Use of the techniques covered as expressive and formal constructive methods. Relationship of the techniques covered with the other elements involved in the organisation of a musical work. Adaptation of the concepts and techniques developed to tonal materials and diverse musical contexts. Integration of the concepts and techniques covered into analysis and composition from a creative perspective that takes into account the other elements of musical evaluation.
Use of the techniques covered as constructive, expressive and formal methods, in close relation to the other elements involved in the organisation of a musical work. Adapt the concepts and techniques developed to diverse musical contexts, integrating them into musical analysis and composition work from a creative perspective.

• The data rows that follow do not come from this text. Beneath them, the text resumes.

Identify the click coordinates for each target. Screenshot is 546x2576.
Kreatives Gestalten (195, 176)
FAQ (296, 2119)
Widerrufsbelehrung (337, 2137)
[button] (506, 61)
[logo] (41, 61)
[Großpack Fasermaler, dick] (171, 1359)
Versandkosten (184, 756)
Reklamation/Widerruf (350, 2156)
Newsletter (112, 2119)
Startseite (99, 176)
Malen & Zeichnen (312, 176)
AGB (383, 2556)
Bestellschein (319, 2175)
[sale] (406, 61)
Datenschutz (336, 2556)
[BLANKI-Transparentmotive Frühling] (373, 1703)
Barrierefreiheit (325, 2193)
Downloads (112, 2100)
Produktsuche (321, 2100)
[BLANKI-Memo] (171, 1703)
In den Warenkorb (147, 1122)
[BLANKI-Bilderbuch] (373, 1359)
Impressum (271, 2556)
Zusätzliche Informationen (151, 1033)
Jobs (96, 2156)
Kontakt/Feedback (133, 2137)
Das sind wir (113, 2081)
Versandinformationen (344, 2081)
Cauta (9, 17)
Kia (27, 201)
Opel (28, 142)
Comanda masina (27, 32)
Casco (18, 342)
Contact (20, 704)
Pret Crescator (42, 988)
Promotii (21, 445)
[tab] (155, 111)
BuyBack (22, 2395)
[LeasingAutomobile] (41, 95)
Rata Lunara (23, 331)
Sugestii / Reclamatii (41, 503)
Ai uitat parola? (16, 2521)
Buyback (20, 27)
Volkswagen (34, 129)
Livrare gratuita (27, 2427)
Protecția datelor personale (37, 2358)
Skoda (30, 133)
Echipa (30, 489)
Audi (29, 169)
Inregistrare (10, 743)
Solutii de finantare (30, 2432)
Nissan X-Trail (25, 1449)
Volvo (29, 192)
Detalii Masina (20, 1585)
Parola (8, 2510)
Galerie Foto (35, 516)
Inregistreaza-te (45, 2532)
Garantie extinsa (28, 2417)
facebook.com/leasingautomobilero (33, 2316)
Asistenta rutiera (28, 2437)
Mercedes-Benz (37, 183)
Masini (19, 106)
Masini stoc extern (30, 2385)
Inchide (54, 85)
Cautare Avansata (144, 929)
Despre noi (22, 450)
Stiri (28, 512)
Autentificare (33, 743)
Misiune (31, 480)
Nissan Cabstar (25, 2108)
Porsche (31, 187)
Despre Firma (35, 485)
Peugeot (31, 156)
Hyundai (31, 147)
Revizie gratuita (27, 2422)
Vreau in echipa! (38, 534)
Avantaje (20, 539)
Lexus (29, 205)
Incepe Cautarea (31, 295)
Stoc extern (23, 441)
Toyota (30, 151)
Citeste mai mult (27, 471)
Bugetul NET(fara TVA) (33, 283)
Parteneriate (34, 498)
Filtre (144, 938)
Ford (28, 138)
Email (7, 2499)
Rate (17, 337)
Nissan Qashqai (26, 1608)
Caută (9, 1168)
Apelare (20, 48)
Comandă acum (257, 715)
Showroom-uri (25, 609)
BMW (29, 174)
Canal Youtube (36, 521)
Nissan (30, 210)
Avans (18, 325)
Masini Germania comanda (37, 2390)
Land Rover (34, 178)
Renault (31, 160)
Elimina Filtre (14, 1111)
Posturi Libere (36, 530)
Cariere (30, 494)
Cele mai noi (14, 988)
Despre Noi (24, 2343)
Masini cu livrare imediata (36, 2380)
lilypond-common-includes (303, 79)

Research, experimentation and conceptualisation of new technical and aesthetic proposals in relation to new situations and the evolutionary needs of music.
Teaching methodology
The teaching-learning methodology in individual classes involves reviewing the student’s compositional work and providing guidance. The methodology for group classes involves lectures (topic presentations), debate and discussion sessions, group work sessions and student presentations. Autonomous work involves compositions, analyses of works and written assignments, either individually or in groups.
Assessment systems
The assessment system is continuous assessment, based on diagnostic evaluation and materialised in a summative assessment that leads to the final grade. Continuous assessment is carried out through various assessment records derived from specific assessment activities such as participation and classroom work, the presentation of classwork, the completion of assignments, compositions, analyses and/or readings outside of class, the submission of written work and the listening to composed works, or the taking of written or oral tests.